These are code snippets and notes for the fourth chapter, Geocentric Models, , sections 1 to 3, of the book “Statistical Rethinking” (version 2) by Richard McElreath.

Why normal distributions are normal

The chapter discusses linear models and starts with a recap on the normal distributions. Why is it such a commonly used distribution and how does it arise?
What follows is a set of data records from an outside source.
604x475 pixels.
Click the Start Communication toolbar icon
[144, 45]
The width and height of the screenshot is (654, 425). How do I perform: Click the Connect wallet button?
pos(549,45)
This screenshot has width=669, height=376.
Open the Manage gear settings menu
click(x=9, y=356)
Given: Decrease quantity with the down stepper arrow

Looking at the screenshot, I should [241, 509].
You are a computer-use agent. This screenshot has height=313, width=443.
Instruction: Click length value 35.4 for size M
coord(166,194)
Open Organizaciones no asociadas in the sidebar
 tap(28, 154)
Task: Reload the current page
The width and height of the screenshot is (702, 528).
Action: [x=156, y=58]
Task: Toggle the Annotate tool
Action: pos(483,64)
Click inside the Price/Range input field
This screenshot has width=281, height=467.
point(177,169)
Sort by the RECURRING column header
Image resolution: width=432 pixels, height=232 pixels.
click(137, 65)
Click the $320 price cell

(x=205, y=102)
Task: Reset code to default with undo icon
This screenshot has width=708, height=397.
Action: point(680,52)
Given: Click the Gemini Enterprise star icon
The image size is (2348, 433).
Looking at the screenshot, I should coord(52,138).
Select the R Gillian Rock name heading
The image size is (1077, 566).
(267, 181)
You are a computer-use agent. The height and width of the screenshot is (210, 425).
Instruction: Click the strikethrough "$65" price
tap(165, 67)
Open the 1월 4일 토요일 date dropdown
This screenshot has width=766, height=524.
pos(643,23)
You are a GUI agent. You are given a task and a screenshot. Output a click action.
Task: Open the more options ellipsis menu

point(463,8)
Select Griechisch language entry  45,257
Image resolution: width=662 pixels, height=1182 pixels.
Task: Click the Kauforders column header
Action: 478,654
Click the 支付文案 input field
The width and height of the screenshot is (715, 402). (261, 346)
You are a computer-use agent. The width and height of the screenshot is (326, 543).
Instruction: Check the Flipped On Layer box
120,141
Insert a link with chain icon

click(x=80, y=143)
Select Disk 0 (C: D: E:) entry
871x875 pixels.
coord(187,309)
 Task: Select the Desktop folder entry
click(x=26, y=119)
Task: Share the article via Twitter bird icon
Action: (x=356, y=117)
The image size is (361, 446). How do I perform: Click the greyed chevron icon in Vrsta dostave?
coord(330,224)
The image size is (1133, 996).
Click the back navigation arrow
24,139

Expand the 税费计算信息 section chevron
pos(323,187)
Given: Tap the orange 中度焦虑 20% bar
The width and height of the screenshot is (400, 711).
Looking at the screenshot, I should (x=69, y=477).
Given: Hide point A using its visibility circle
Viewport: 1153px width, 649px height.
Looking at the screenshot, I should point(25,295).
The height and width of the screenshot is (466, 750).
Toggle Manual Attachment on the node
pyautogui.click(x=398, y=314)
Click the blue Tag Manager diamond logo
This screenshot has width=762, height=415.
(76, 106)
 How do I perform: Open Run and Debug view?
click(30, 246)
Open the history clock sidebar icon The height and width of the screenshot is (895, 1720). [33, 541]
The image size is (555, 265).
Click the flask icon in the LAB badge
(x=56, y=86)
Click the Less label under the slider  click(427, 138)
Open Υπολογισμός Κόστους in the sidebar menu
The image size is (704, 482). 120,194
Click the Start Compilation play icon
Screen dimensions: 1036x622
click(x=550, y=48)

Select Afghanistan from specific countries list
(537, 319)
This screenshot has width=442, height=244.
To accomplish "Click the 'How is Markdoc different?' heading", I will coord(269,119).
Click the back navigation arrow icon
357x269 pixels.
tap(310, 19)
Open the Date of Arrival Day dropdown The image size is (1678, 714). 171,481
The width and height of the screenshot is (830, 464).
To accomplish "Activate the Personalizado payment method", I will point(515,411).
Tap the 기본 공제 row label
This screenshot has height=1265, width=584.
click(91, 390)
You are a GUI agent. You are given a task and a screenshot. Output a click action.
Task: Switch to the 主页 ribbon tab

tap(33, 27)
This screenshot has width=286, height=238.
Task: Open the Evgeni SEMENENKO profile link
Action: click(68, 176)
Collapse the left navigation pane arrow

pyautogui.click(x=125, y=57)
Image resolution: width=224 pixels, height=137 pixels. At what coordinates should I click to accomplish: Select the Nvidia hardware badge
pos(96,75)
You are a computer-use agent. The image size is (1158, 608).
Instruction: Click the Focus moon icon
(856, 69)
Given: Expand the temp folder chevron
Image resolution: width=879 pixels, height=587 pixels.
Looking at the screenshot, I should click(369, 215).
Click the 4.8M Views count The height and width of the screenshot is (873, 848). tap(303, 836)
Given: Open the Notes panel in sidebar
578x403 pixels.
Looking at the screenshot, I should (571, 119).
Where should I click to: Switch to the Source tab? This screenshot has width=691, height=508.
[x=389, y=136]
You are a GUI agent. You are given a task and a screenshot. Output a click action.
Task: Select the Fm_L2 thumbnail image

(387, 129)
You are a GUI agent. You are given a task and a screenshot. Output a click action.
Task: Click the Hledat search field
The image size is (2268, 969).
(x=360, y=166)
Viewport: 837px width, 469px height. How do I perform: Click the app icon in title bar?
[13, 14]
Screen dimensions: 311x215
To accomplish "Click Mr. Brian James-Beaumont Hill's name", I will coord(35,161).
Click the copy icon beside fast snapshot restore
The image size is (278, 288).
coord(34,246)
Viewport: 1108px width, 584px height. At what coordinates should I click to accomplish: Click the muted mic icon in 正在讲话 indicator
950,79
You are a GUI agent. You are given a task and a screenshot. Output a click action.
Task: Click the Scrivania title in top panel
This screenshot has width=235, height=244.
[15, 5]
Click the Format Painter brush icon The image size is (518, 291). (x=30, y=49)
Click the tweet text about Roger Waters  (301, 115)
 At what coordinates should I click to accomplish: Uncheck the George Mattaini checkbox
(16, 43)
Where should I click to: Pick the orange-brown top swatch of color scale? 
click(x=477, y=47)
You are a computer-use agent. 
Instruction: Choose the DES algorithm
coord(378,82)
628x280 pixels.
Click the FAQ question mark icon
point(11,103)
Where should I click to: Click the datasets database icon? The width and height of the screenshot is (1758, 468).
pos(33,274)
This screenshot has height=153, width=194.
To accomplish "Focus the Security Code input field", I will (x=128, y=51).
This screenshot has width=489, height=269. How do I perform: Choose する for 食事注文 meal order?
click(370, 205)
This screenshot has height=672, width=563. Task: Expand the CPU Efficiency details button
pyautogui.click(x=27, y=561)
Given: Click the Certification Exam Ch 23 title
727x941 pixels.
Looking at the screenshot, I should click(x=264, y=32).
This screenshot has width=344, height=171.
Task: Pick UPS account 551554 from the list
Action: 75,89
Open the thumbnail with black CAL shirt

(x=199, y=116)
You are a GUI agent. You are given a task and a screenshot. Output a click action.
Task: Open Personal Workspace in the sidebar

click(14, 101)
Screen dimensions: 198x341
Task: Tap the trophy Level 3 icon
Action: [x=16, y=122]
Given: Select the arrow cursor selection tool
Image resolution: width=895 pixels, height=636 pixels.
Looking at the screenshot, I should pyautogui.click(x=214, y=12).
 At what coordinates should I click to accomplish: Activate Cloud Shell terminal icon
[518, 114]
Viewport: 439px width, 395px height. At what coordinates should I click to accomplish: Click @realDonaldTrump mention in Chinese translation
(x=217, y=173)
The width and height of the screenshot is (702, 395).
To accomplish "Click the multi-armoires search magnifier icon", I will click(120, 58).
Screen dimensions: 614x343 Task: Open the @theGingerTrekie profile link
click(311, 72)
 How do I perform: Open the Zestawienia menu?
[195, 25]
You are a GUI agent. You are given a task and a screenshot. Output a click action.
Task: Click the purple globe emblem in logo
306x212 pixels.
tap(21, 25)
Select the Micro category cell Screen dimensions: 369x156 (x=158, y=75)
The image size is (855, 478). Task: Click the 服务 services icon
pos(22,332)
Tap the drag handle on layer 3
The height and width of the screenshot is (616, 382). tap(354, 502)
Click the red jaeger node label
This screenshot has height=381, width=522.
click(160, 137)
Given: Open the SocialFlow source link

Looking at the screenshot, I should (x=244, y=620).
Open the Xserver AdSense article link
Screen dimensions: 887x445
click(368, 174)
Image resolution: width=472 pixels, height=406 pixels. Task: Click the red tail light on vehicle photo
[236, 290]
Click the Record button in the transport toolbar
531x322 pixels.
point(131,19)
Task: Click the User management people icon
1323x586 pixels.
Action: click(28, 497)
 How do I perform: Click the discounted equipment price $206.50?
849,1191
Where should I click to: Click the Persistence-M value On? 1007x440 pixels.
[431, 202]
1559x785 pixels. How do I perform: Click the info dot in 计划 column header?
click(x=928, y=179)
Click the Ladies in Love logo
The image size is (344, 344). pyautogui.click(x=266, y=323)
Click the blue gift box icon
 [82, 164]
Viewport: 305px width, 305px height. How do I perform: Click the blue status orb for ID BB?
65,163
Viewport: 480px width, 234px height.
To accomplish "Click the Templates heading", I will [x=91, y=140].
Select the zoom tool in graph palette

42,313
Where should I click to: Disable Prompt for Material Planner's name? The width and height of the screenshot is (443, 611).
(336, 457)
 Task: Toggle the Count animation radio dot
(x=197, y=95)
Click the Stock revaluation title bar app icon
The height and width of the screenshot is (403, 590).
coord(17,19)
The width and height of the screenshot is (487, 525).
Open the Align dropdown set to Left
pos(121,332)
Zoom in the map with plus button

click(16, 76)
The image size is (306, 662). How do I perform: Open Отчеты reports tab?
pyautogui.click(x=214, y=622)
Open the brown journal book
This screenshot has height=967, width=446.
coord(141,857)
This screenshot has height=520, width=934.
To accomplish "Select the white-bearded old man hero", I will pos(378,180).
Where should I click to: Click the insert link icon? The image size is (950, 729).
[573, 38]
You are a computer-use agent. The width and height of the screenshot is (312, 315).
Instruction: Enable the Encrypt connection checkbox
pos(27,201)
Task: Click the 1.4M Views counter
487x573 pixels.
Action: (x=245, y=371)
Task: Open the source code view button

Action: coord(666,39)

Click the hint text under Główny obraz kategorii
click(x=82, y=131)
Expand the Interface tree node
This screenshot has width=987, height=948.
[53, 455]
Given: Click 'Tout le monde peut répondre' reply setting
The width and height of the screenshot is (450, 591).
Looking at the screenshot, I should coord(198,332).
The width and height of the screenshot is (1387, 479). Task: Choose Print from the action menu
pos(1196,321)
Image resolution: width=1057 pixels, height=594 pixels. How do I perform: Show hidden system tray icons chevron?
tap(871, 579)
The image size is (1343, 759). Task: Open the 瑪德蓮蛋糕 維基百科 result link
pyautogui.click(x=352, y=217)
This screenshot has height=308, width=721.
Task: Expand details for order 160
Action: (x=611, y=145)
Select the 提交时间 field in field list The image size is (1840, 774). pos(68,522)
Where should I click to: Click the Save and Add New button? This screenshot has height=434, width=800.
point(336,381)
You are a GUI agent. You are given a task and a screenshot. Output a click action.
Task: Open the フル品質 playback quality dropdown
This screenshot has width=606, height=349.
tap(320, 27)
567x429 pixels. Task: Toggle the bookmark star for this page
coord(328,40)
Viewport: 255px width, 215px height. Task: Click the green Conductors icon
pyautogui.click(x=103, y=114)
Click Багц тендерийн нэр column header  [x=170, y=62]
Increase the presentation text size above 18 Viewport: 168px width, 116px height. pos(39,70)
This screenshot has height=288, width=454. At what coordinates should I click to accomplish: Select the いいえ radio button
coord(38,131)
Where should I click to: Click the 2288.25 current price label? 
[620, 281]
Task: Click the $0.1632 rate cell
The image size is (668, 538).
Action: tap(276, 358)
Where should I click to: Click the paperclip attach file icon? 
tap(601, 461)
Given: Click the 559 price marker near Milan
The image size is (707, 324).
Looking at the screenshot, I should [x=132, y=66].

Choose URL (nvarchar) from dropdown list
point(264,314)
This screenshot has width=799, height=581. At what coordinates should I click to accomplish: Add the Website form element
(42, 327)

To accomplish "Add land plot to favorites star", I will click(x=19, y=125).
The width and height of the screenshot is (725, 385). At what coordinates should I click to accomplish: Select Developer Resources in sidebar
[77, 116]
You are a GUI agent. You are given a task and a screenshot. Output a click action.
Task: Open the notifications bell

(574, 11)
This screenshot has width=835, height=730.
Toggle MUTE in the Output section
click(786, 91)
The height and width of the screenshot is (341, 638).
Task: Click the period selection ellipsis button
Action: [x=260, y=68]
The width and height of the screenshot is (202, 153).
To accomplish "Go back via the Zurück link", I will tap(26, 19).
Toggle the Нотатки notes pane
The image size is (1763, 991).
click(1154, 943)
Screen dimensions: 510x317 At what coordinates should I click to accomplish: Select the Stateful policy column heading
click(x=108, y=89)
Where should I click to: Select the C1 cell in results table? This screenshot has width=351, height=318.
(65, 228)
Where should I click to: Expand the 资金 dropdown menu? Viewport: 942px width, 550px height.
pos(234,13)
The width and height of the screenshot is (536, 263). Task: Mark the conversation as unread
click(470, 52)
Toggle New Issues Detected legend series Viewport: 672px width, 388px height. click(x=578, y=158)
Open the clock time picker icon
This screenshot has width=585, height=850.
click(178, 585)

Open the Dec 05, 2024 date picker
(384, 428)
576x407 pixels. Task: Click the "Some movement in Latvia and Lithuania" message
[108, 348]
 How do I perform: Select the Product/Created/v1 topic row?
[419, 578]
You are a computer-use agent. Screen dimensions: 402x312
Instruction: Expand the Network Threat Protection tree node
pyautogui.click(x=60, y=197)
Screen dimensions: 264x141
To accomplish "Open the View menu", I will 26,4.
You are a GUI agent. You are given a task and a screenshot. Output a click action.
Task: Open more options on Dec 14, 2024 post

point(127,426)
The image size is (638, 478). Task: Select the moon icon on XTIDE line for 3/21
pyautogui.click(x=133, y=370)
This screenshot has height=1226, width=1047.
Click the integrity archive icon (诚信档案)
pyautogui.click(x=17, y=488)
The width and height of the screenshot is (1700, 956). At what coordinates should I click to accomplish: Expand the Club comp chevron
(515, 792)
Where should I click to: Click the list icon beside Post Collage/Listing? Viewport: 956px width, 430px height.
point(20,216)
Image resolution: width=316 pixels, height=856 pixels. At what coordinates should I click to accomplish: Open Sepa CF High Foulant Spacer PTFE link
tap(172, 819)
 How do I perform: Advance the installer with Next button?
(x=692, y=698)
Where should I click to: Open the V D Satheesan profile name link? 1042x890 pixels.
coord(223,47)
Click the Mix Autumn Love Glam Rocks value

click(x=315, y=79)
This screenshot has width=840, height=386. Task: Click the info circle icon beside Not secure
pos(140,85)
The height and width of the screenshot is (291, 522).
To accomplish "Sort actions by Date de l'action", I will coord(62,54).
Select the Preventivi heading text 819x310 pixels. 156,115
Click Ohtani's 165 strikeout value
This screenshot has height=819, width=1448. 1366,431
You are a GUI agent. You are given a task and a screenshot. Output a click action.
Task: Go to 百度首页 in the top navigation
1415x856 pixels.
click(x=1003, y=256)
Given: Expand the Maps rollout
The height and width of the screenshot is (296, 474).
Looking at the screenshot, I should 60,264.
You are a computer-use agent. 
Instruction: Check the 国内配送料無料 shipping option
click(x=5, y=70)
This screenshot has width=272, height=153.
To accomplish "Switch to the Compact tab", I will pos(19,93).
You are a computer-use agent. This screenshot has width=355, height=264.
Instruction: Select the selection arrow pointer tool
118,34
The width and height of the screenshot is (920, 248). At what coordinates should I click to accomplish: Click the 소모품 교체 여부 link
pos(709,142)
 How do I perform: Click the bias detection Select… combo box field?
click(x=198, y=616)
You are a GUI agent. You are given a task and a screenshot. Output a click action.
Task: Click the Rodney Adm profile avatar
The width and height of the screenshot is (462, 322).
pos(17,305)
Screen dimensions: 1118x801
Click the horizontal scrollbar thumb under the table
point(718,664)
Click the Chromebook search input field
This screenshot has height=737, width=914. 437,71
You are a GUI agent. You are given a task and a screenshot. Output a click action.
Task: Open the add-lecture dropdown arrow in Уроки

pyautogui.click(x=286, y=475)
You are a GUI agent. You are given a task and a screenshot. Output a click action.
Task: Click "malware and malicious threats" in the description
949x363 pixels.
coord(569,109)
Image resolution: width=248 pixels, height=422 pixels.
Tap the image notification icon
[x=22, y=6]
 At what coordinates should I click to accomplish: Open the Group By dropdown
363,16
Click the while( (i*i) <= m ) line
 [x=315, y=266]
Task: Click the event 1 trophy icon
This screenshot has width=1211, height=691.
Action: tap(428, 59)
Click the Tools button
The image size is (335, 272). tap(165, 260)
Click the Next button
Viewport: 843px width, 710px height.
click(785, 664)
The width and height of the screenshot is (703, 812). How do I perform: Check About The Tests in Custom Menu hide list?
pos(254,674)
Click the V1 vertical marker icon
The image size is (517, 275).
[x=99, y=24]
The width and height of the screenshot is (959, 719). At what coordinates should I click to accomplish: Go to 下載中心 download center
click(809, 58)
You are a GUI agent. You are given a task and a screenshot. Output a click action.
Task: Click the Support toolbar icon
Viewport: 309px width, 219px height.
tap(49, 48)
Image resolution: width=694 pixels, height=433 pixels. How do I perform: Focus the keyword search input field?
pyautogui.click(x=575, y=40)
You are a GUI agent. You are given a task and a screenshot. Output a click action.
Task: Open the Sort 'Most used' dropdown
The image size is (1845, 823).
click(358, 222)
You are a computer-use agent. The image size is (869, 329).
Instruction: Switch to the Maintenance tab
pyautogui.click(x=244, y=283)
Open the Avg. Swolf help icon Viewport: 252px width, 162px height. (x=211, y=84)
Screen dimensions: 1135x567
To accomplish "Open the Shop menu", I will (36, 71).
  • Normal by addition Normalcy arises when we sum up random variables:
pos <- replicate( 1000, sum( runif(16, -1, 1)))
dens(pos, norm.comp = T)

  • Normal by multiplication In some cases, normalcy can also arise from multiplication. If the multiplication encapsulates some kind of growth with relatively small growth percentages then the effect is approximately the same as addition and thus also leads to a bell curve:
growth <- replicate(1000, prod(1 + runif(12, 0, 0.1)))
dens(growth, norm.comp = T)

This fails, if the growth factor is too large:

big <- replicate(1000, prod(1 + runif(12, 0, 0.5)))
dens(big, norm.comp = T)

The smaller the factor, the better the approximation:

small <- replicate(1000, prod(1 + runif(12, 0, 0.0001)))
dens(small, norm.comp = T)

  • Normal by log-multiplication Since the log of a product is the same as the sum of the log of each factor, log-multiplication also leads to a normal distribution:
log.big <- replicate(1000, log( prod( 1 + runif(12, 0, 0.05))))
dens(log.big, norm.comp = T)

There are broadly two reasons why we’re using Gaussian distributions in modelling: (1) ontological: we have reason to believe the process we’re modelling is actually following a Gaussian distribution, for the reasons laid out above. E.g. measurement errors follow a Gaussian since at the heart, the measurement errors arise through a process of added fluctuations. (2) epistemological: we don’t really know much about our process, except that it has a mean and a variance, so we use a normal distribution because it makes the least assumptions. (If we know more, we should probably use a different distribution!)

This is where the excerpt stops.